D. Tusk może być dumny z syna, gdyż ten okazał się być osobą inteligentną, ułożoną, był grzeczny i starał się odpowiadać na pytania.
Jest dumny, ponieważ to jego kopia – kopia człowieka interesu, człowieka, który w dążeniu do celu nie zastanawia się nad kwestiami moralnymi, nie przywiązuje wagi do swoich słów w przeszłości. Wielokrotnie w zeznaniach młody Tusk odpowiadał: „Być może tak mówiłem, tak robiłem, być może spotykałem się…” Coś sugerował, narzucał jakieś „obowiązujące” standardy: „Tak ?”. „Tak”, to było słówko-wytrych mające uwiarygadniać postawione przez niego tezy.

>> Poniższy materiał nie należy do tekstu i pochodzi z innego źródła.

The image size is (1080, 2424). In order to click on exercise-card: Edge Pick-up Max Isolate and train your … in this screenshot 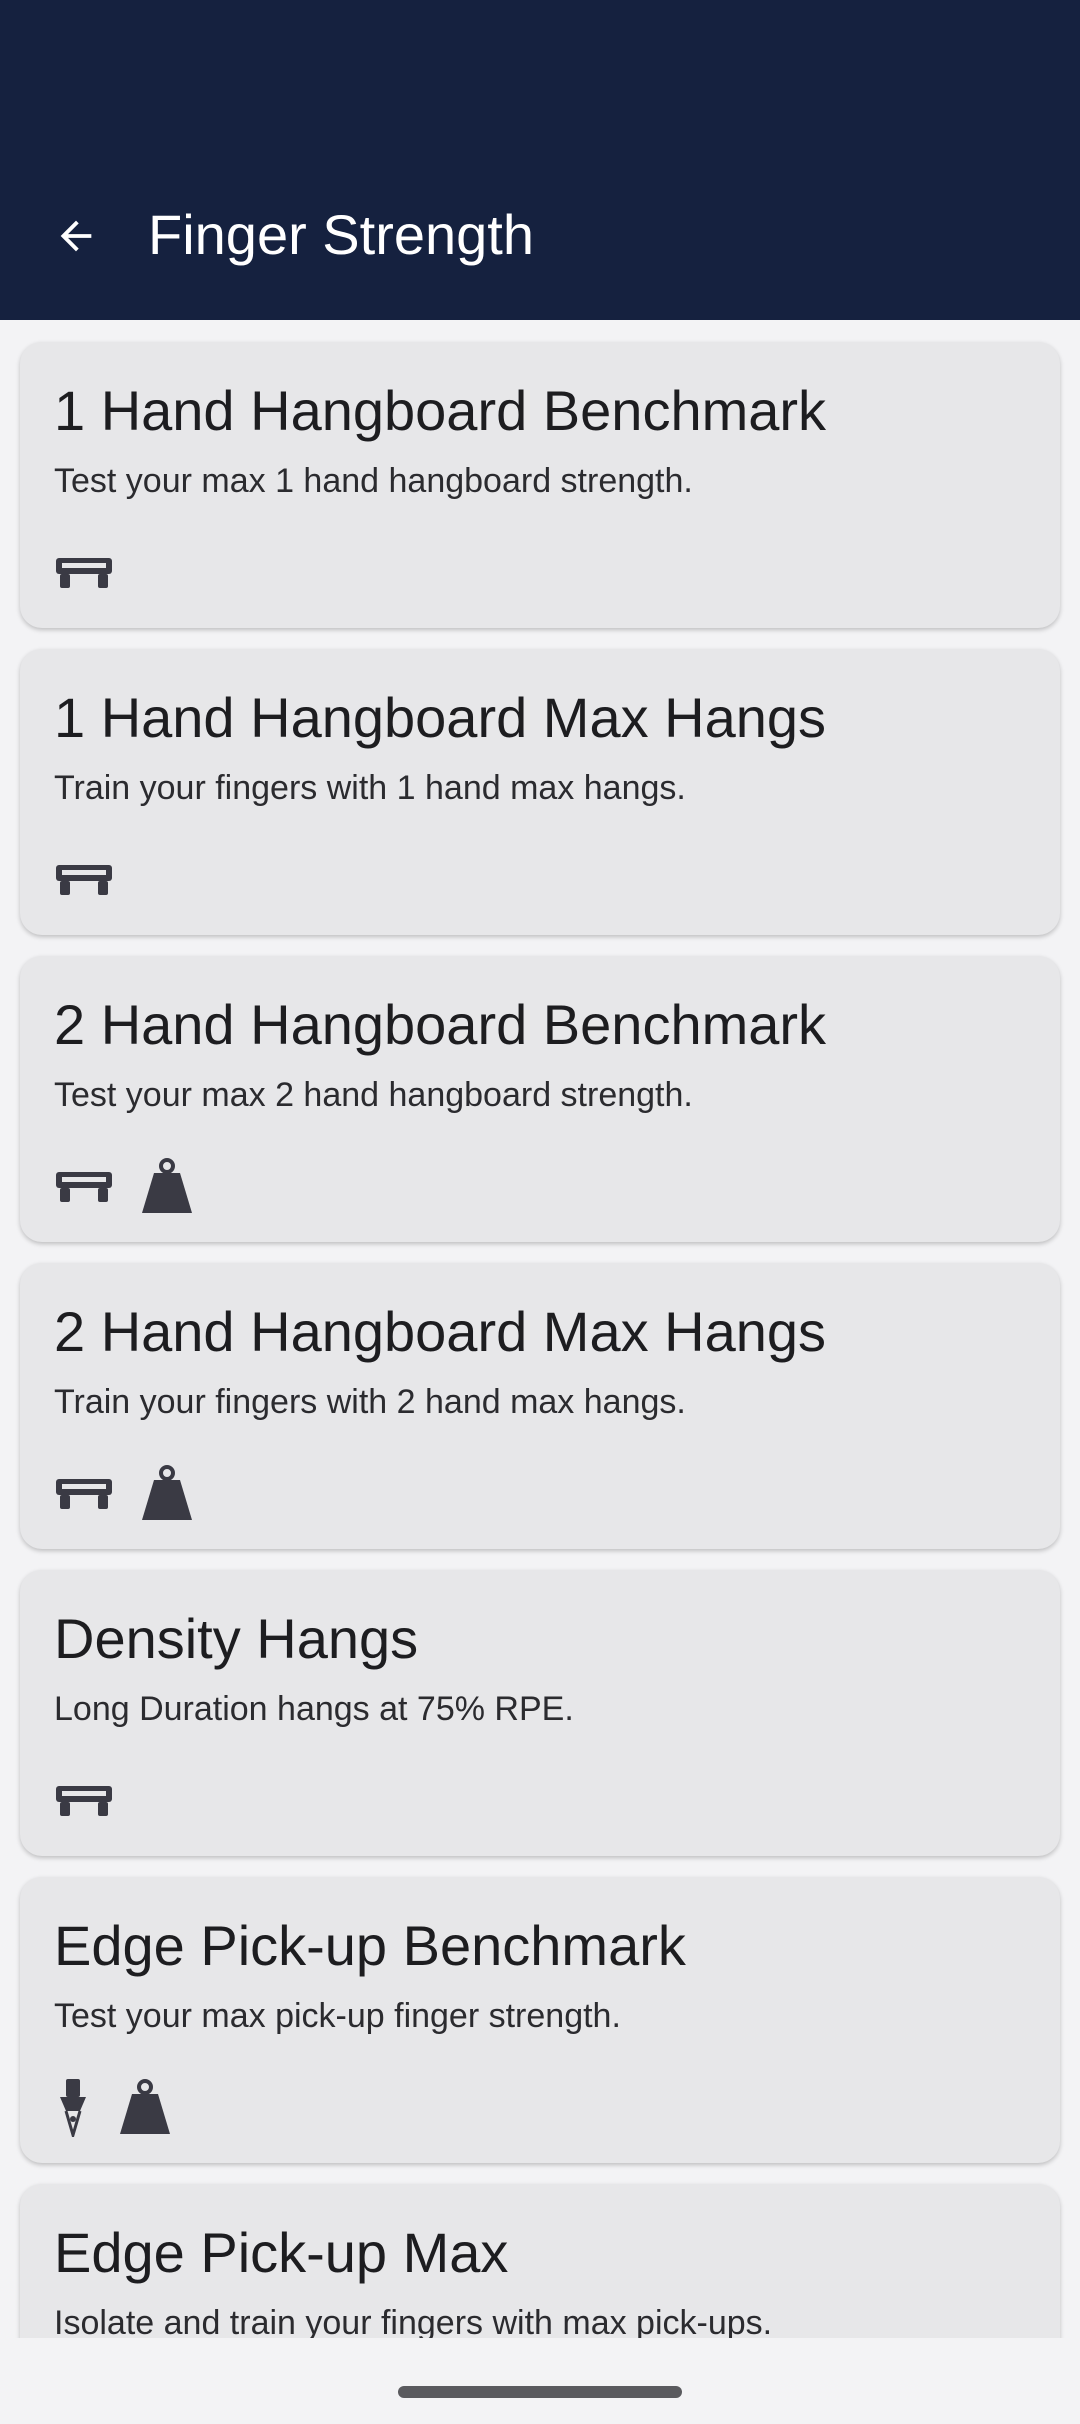, I will do `click(540, 2261)`.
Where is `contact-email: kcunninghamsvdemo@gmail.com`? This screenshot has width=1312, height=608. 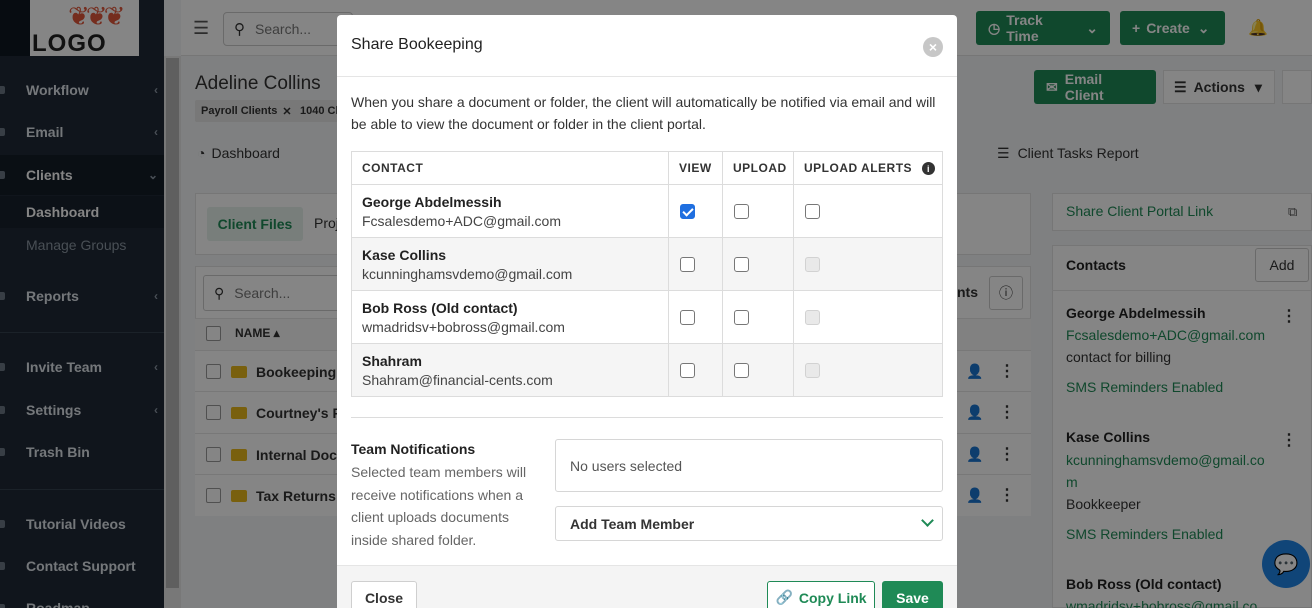
contact-email: kcunninghamsvdemo@gmail.com is located at coordinates (468, 274).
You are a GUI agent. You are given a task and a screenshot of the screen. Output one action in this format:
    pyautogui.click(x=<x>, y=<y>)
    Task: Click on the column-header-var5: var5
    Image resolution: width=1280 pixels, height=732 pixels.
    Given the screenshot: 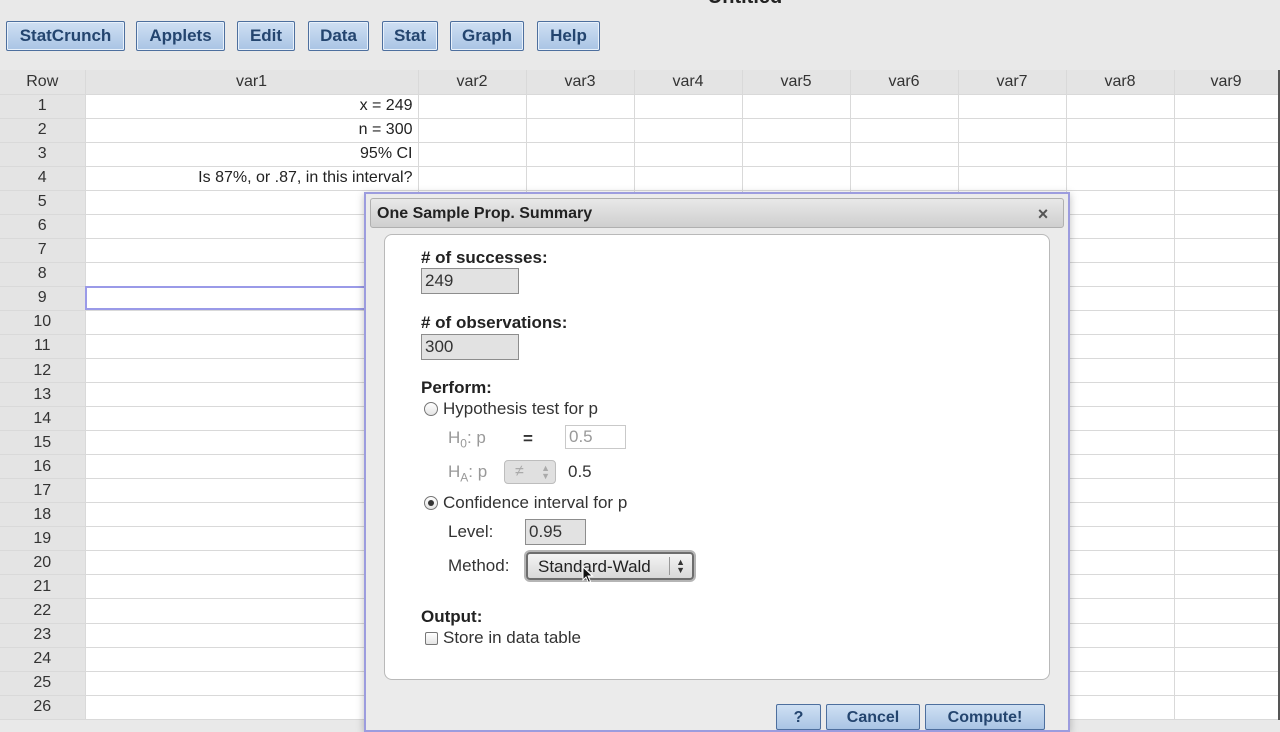 What is the action you would take?
    pyautogui.click(x=796, y=82)
    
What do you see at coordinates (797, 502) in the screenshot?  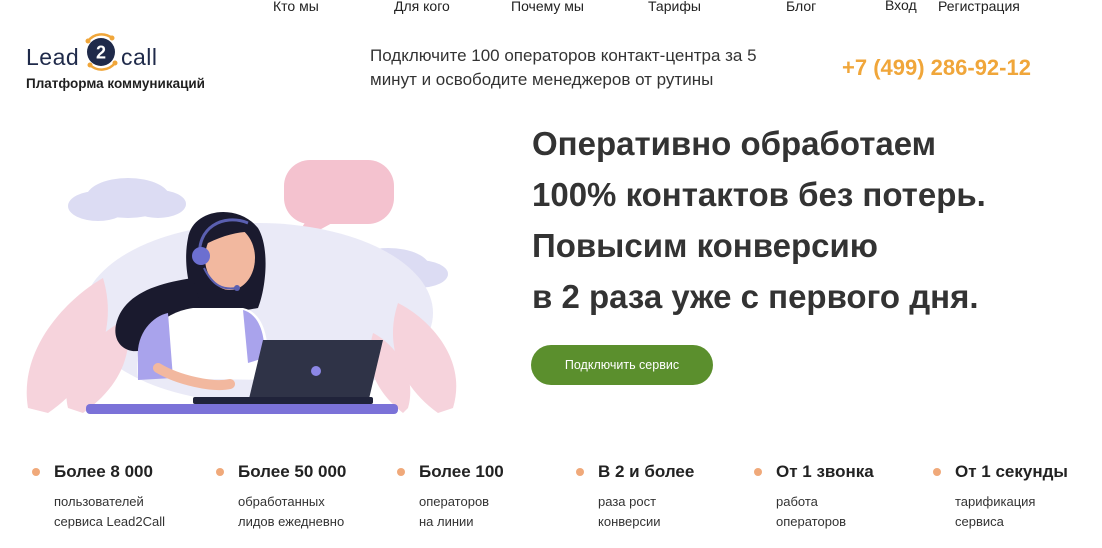 I see `stat-description-line: работа` at bounding box center [797, 502].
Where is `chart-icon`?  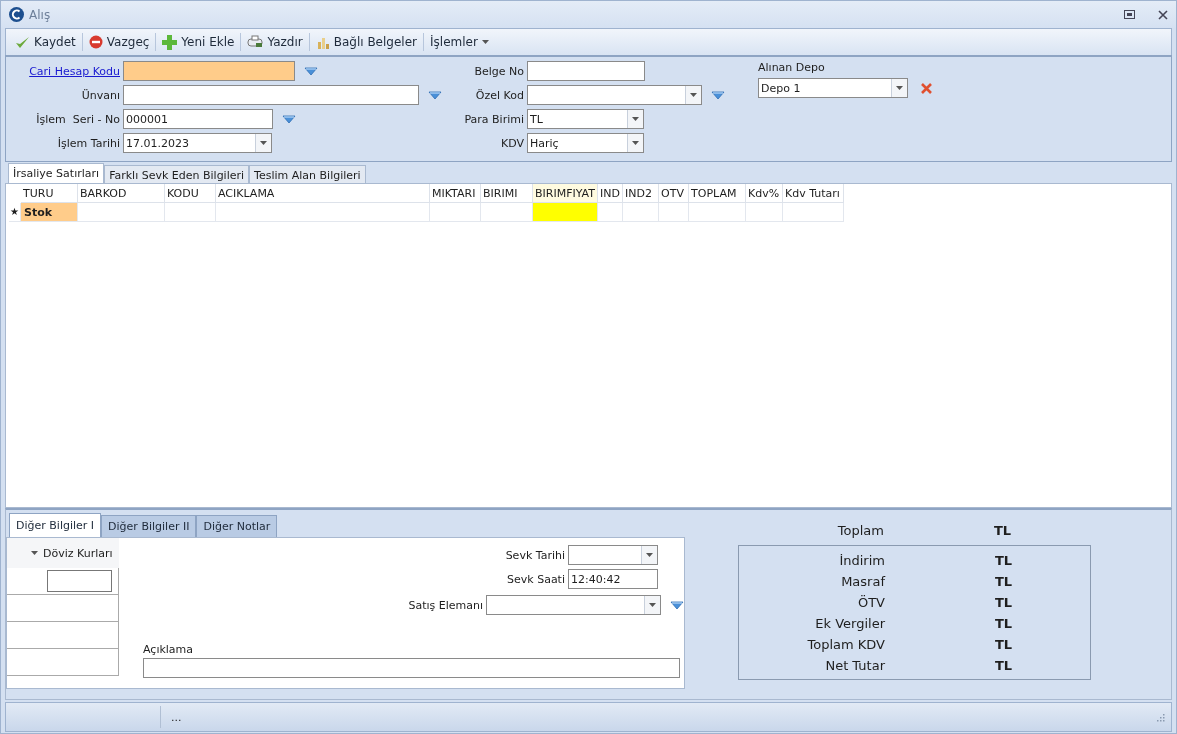
chart-icon is located at coordinates (322, 42).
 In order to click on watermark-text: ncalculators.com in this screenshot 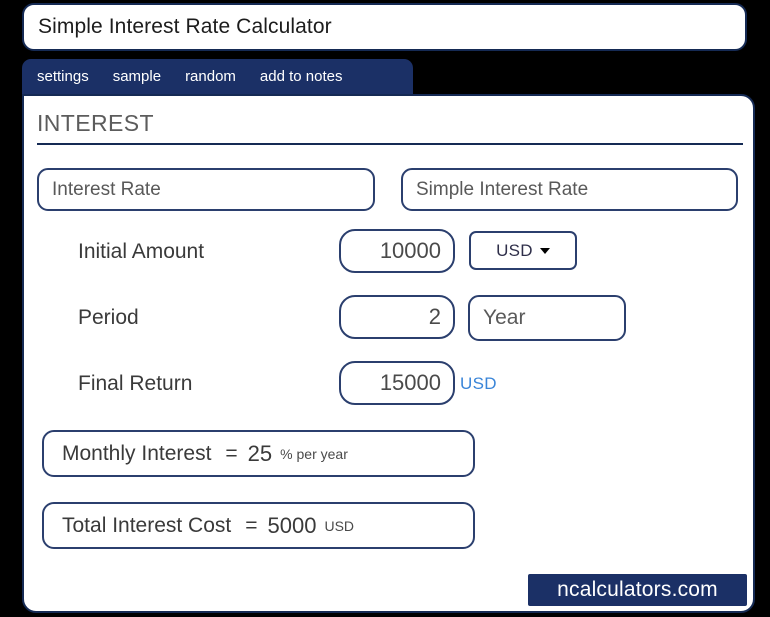, I will do `click(638, 590)`.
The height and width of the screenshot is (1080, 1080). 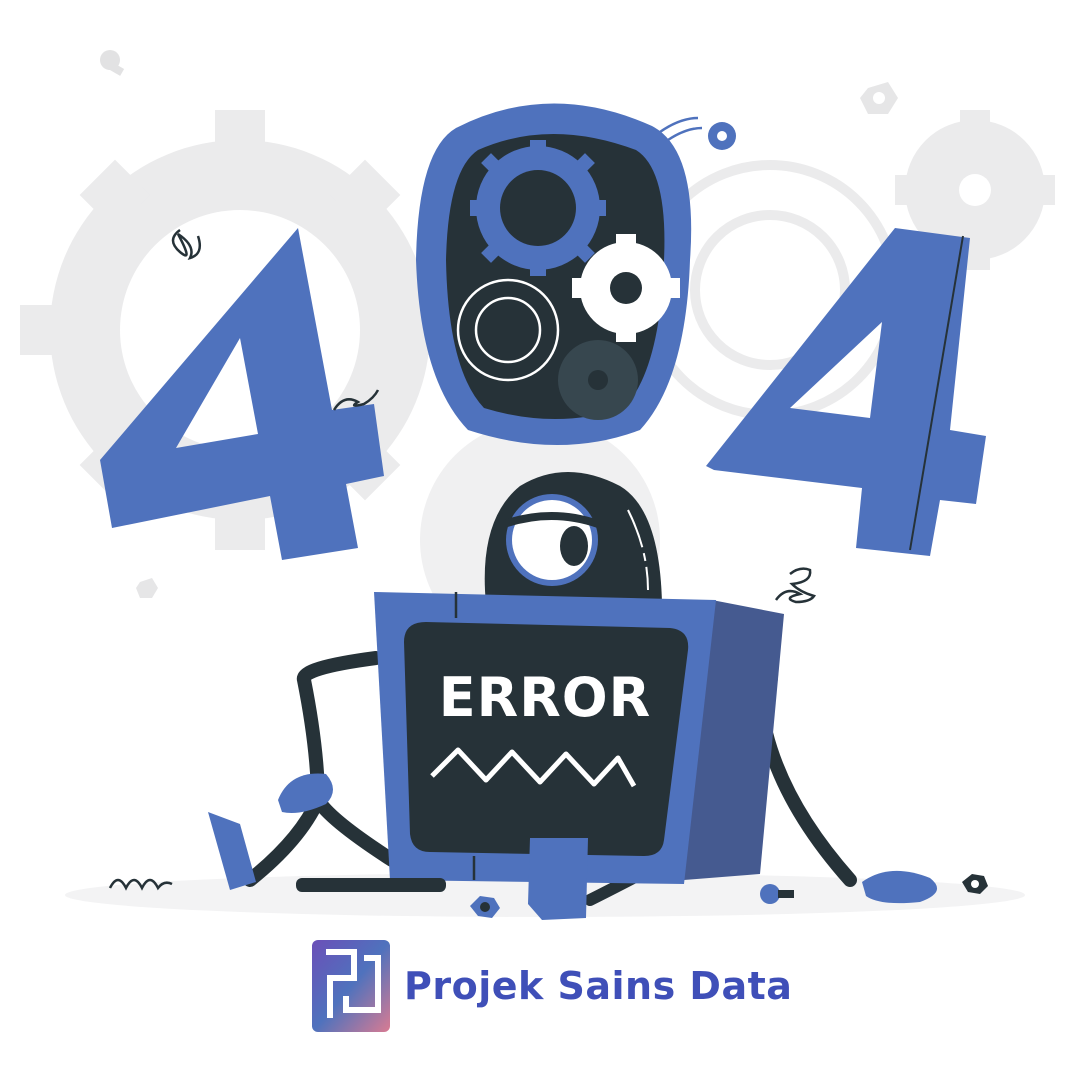 I want to click on monitor-screen, so click(x=546, y=739).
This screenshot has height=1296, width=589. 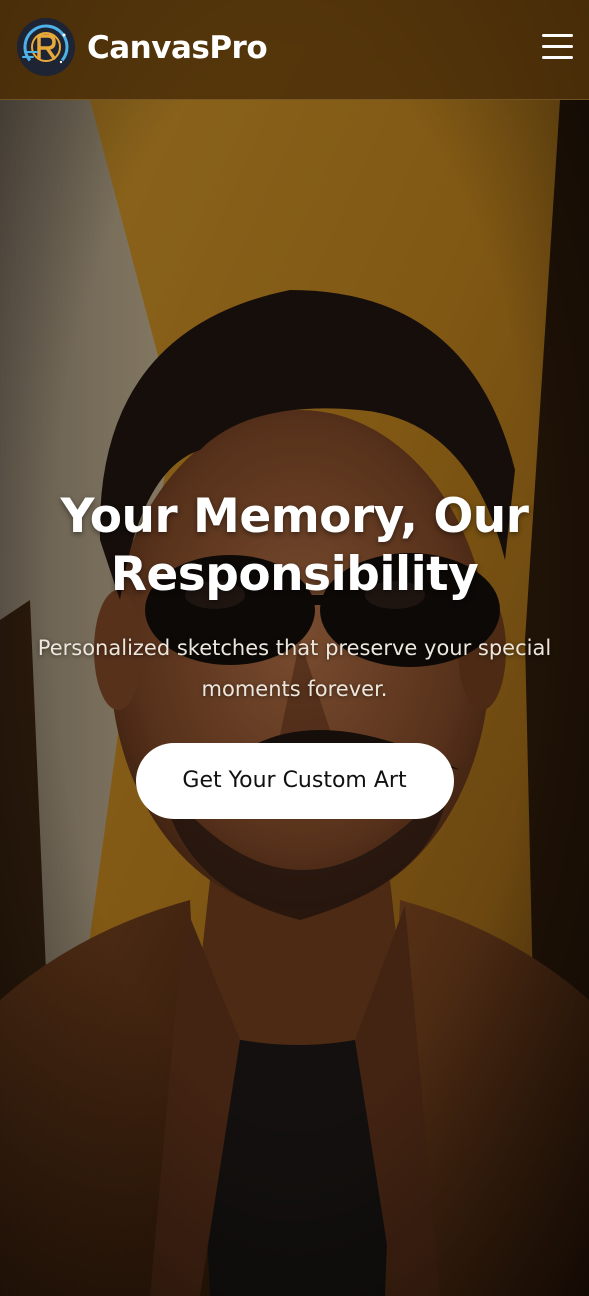 What do you see at coordinates (294, 50) in the screenshot?
I see `site-header: CanvasPro` at bounding box center [294, 50].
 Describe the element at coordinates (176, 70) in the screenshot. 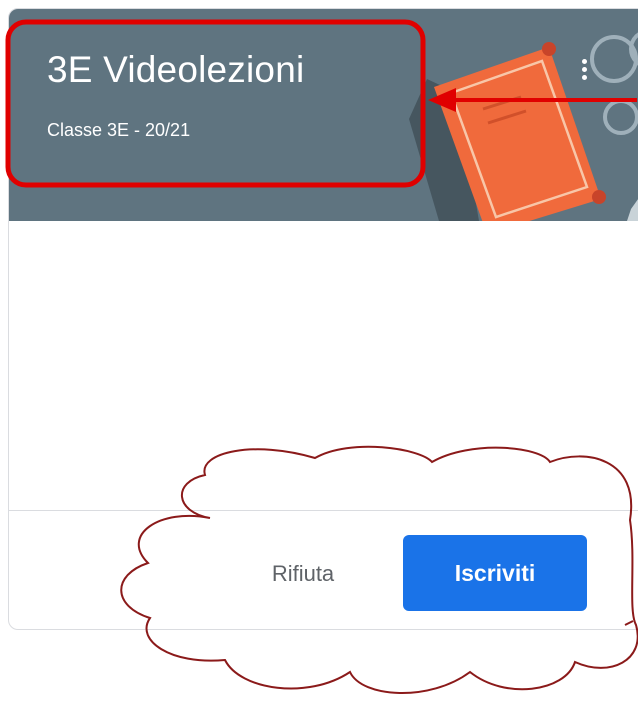

I see `class-title: 3E Videolezioni` at that location.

Co istotniejsze (pomijając merytoryczną zawartość, która raczej obciąża nie jego samego, tylko ważnego rodziciela) – wszystko to było wypowiedziane w pewnego rodzaju specyficznym slangu, bez dbałości o polszczyznę, skrótowo, często zdanie bywało pozbawione orzeczenia, z dużą dawką gestykulacji i mimiki. Język, jakim się M. Tusk posługiwał w czasie składania zeznań jest jego językiem codziennym – to język geszefciarzy nagranych w lokalu dygnitarzy III RP. Doświadczeni politycy oficjalnie posługują się polszczyzną od biedy – poprawną – tego najwyraźniej młody Tusk się nie nauczył. Zarówno w domu rodzinnym, jak i w redakcji GW ten slangowy pseudo biznesowy język jest chyba normą. Najprawdopodobniej (na wzór nagrań w w/w lokalu) bywa okraszony tzw. „mocnym słowem”.
Może D. Tusk być sobie dumnym; ten jego komentarz, to prognostyk przyszłej obrony przed KŚ. Podobnie mówił, kiedy za jego rządów stanęła kwestia powołania komisji śledczej w sprawie Amber Gold. Powiedział wówczas, że synowi wierzy i żadnej komisji nie będzie. Zmobilizował 100 % głosów koalicji. Przeciw powołaniu komisji głosował nawet J.Gowin – ówczesny członek PO (i jest to jedyne moja uwaga w stosunku do tego mądrego polityka). Należy postawić pytanie – czego obawiał się Donald Tusk?
Osobiście nie byłbym dumny z takiego spektaklu, jakiego dostarczył jego syn. Oczywiście, okazał się być niezłym już branżowym specjalistą, tylko absolutnie nie zdawał sobie sprawy, że ta jego działalność zawodowa, w której był słuchany i rozmawiał swobodnie z wszystkimi – nie wynikała z jego szczególnego zawodowego dorobku, a w głównej mierze z nazwiska. Nie zdawał sobie sprawy, a przynajmniej tak to przedstawiał, że jego wartość jako pracownika, to przede wszystkim parasol ochronny nad prowadzeniem wątpliwego pod względem moralnym i prawnym – interesu.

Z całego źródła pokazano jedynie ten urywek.